» YOUR INSTRUCTIONS: Using the data below, output a verbatim copy of the lines between the one holding "Given: Click the" and the one holding "How do I perform: Select", inclusive, without any pictures.

» RECORD EXCERPTS:
────────────────────

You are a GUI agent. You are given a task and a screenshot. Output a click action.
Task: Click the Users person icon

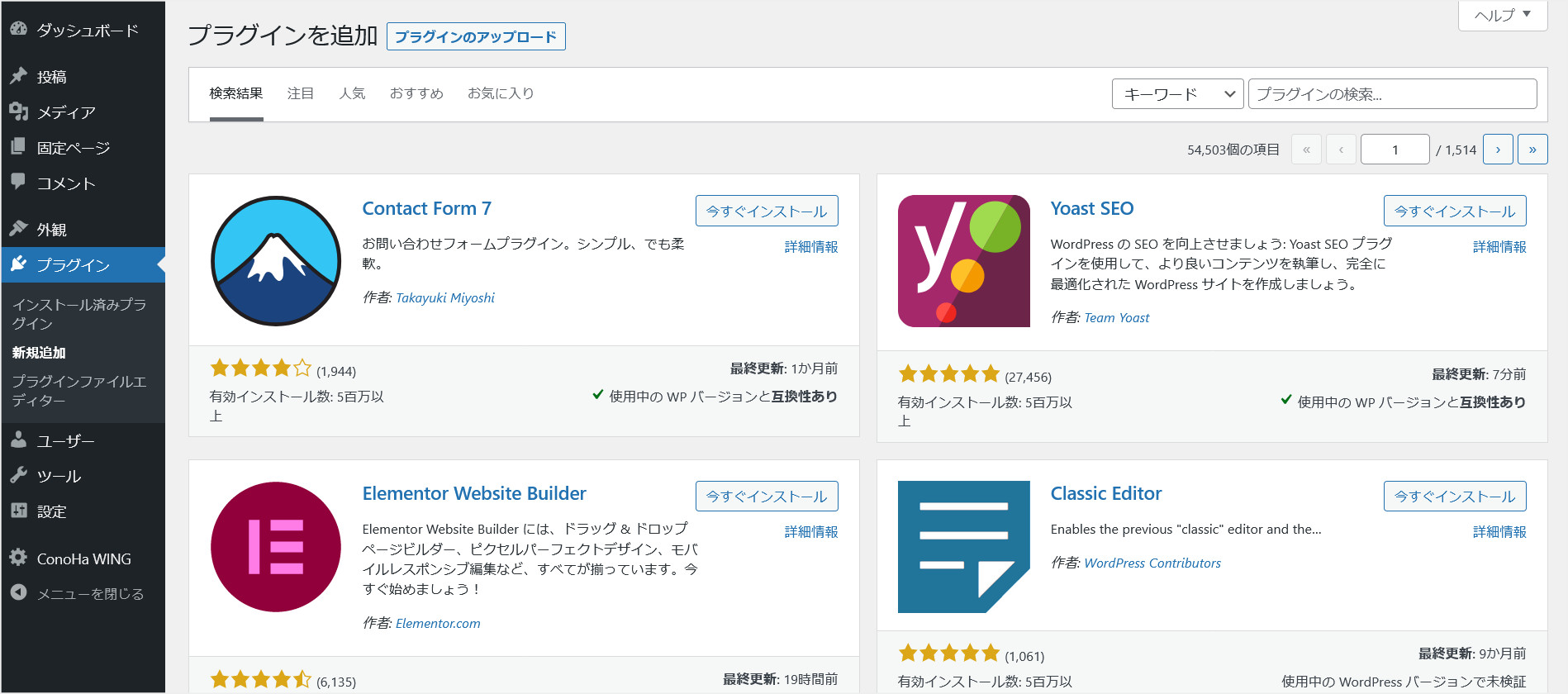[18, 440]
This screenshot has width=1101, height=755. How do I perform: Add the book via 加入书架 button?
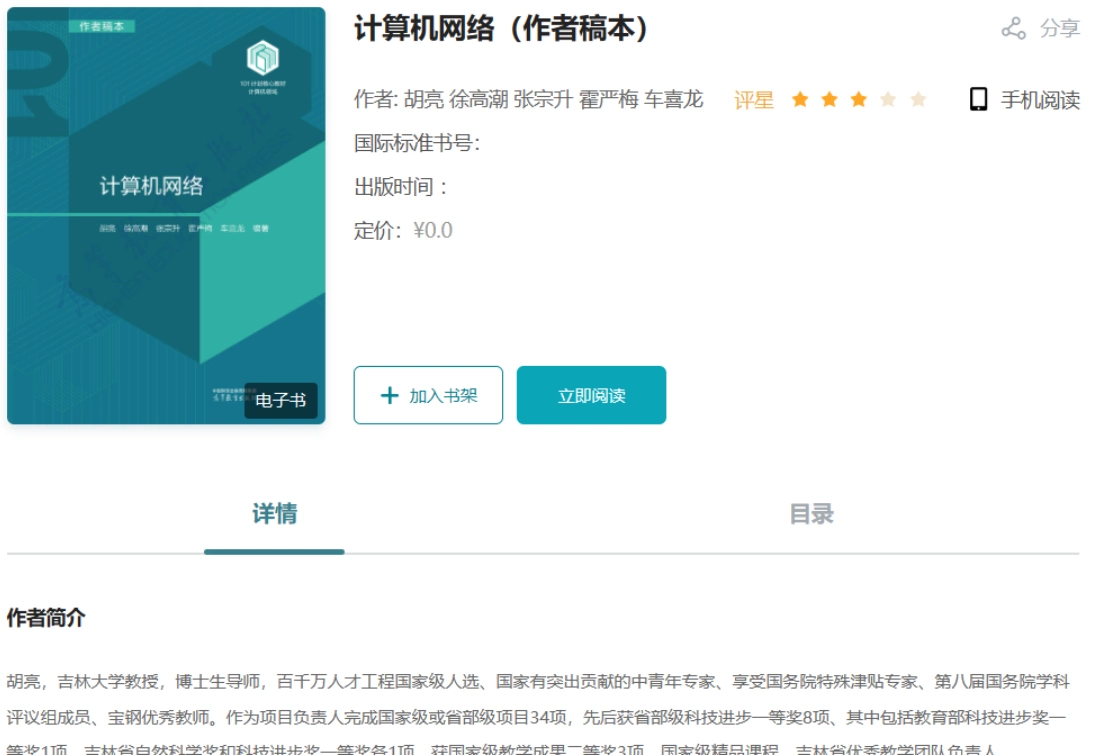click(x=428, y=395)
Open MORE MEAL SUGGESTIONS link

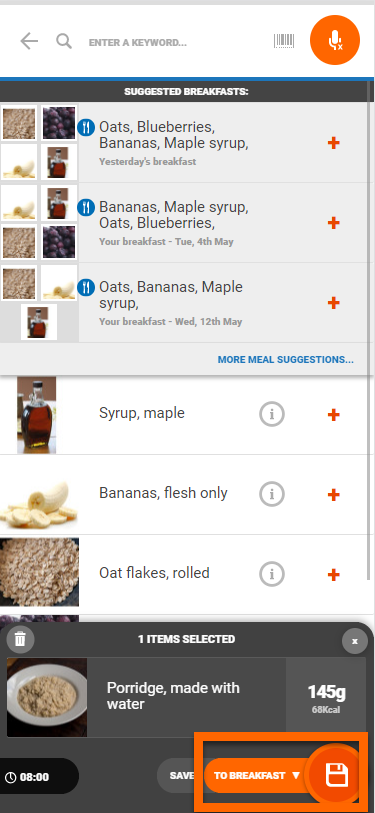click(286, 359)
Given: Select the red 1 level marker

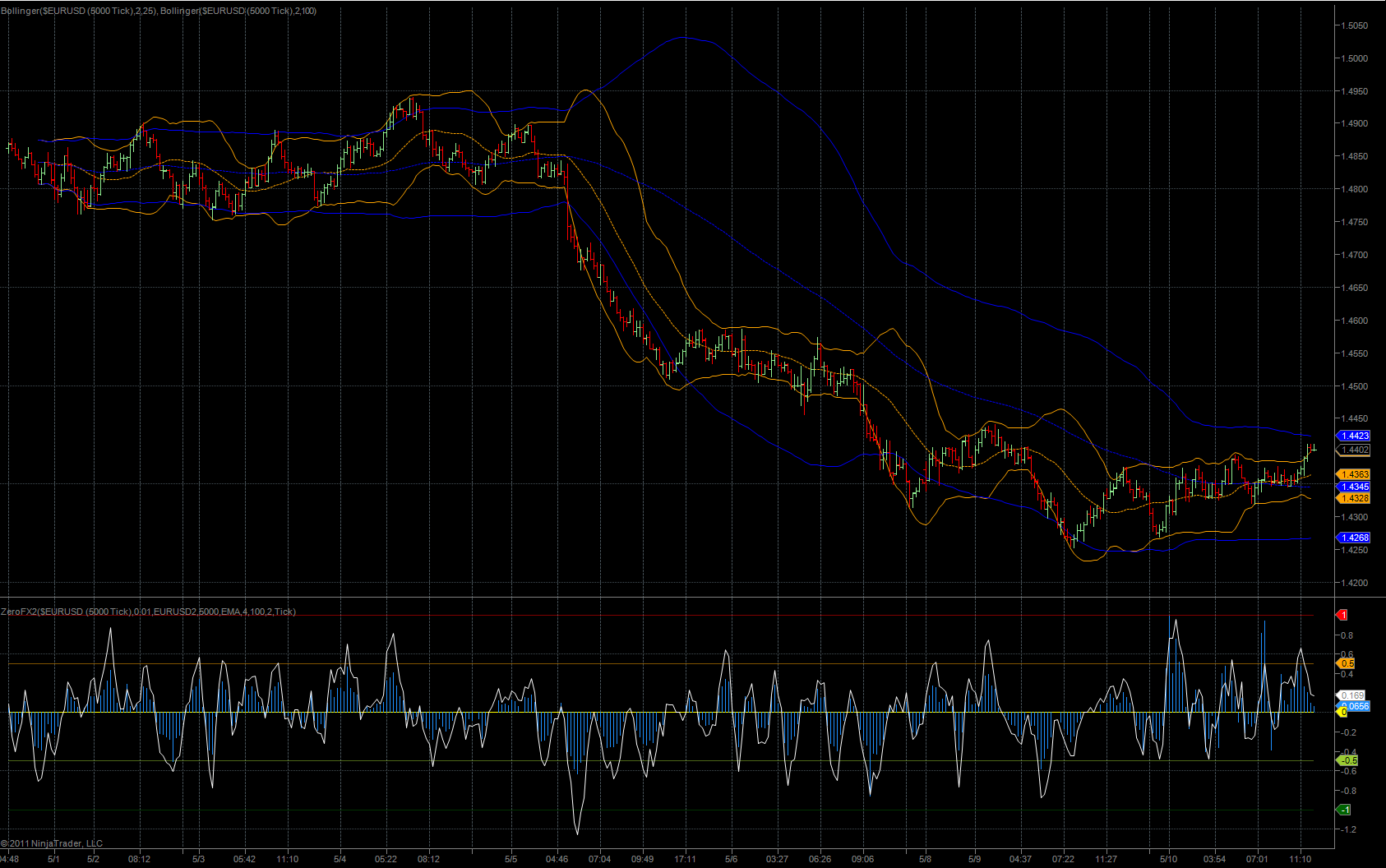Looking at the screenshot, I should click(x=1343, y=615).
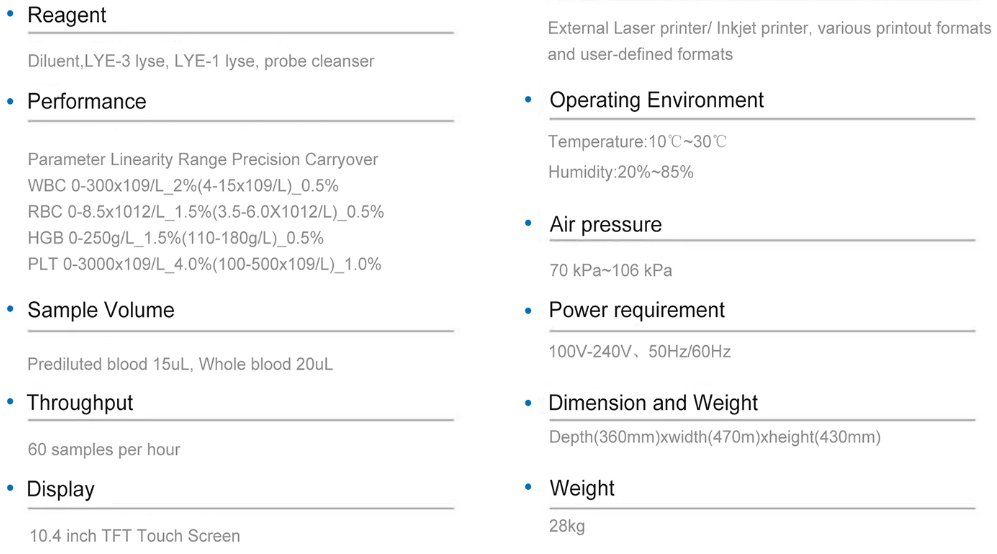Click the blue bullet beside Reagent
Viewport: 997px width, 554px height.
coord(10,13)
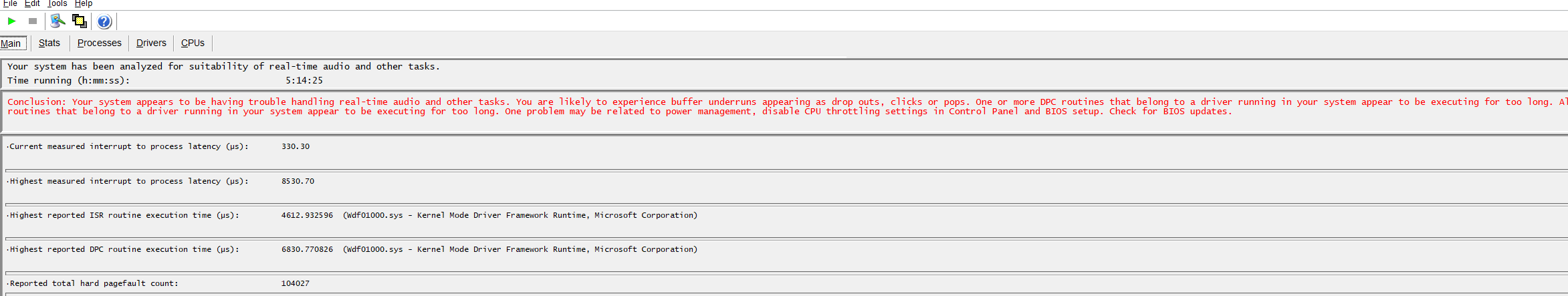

────────────────────

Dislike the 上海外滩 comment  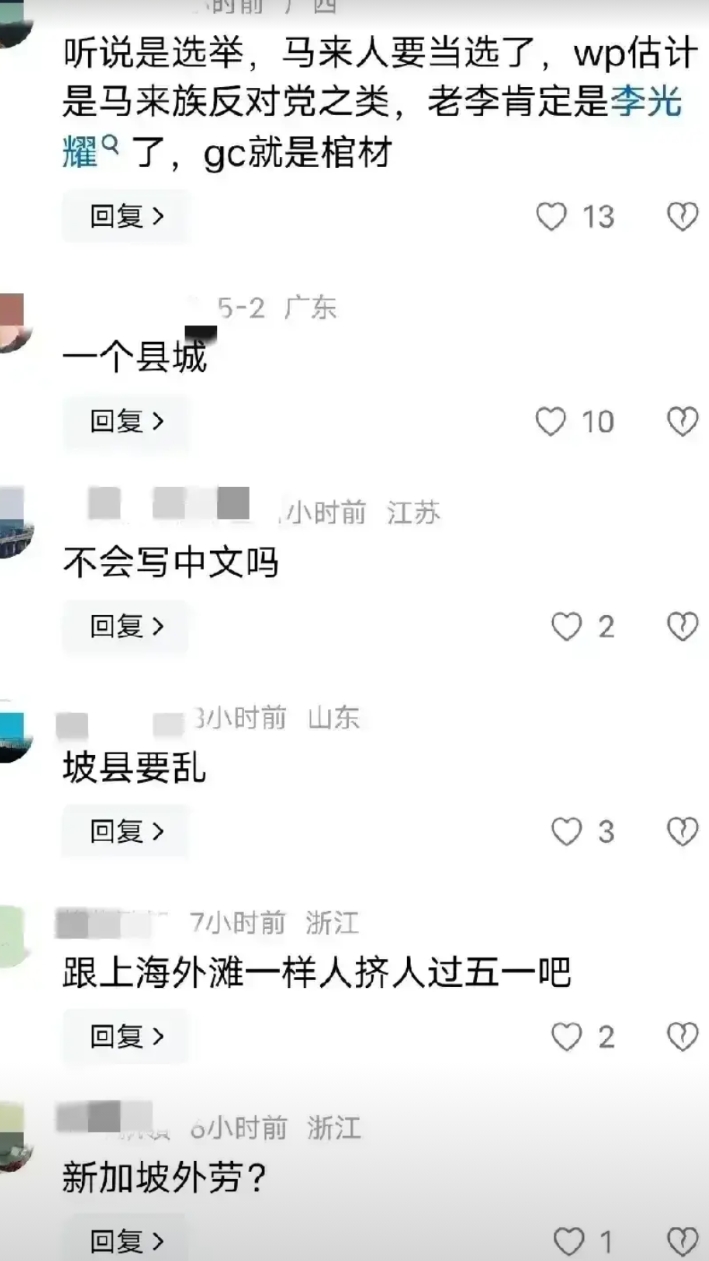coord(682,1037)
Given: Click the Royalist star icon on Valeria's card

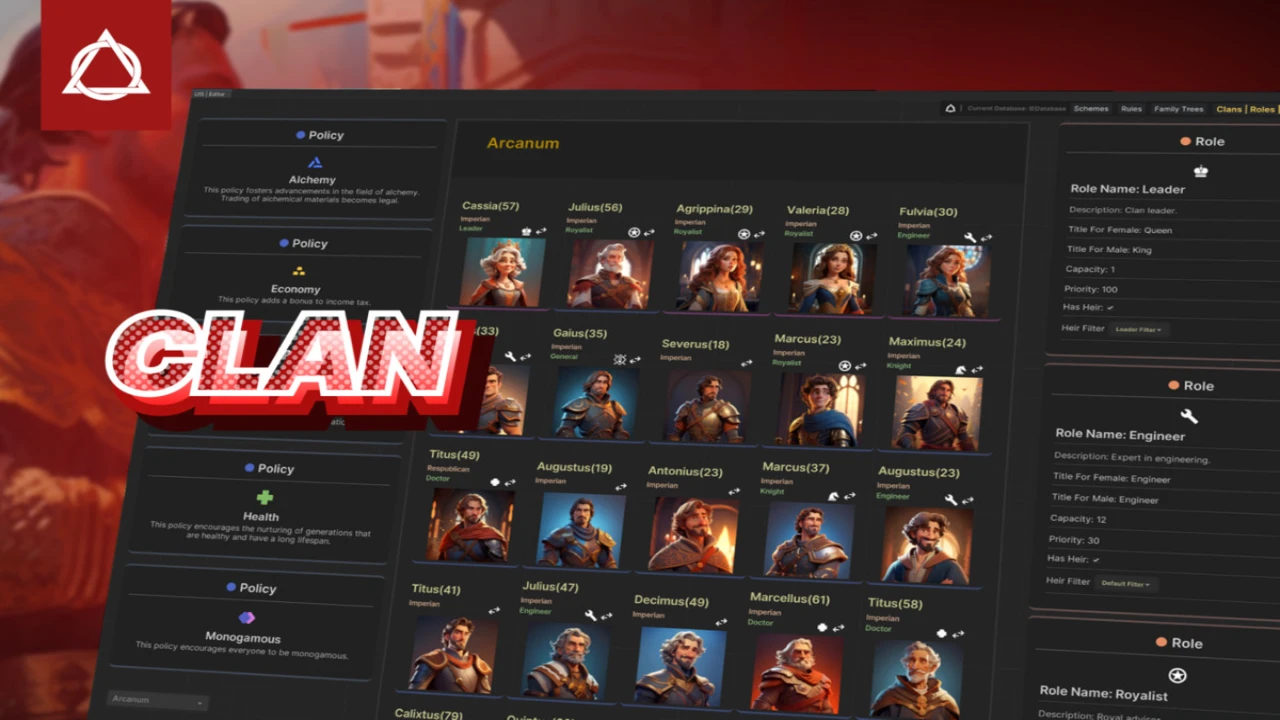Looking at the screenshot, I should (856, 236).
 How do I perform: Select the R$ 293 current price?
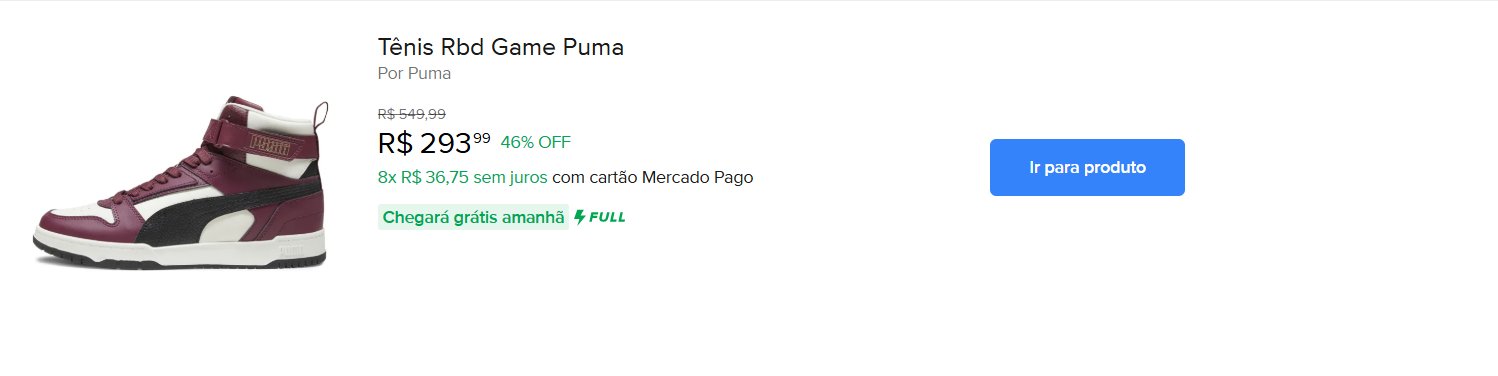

────────────────────

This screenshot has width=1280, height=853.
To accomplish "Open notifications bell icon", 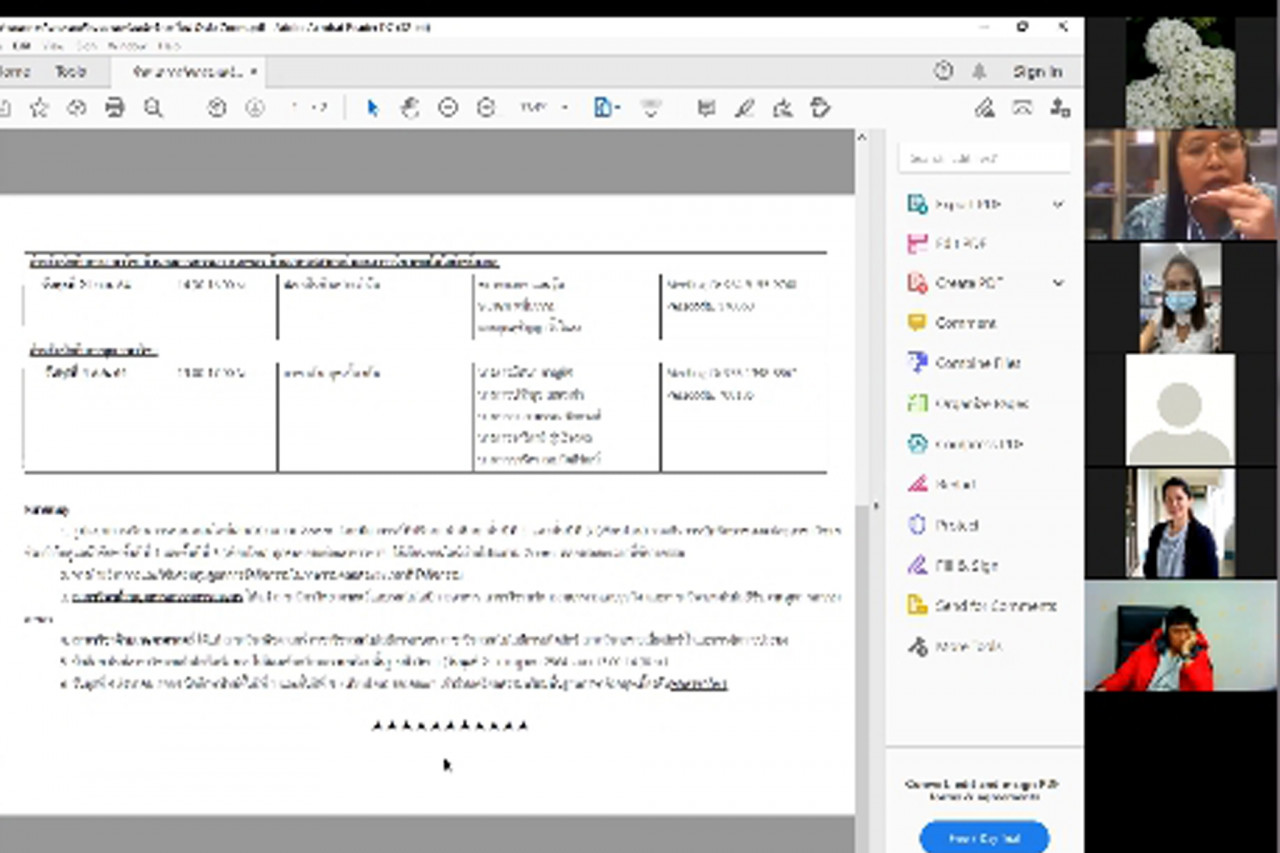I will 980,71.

────────────────────

» ANSWER AREA:
Given: Click the Royalist star icon on Valeria's card

Looking at the screenshot, I should (856, 236).
 How do I perform: Select the R$ 293 current price?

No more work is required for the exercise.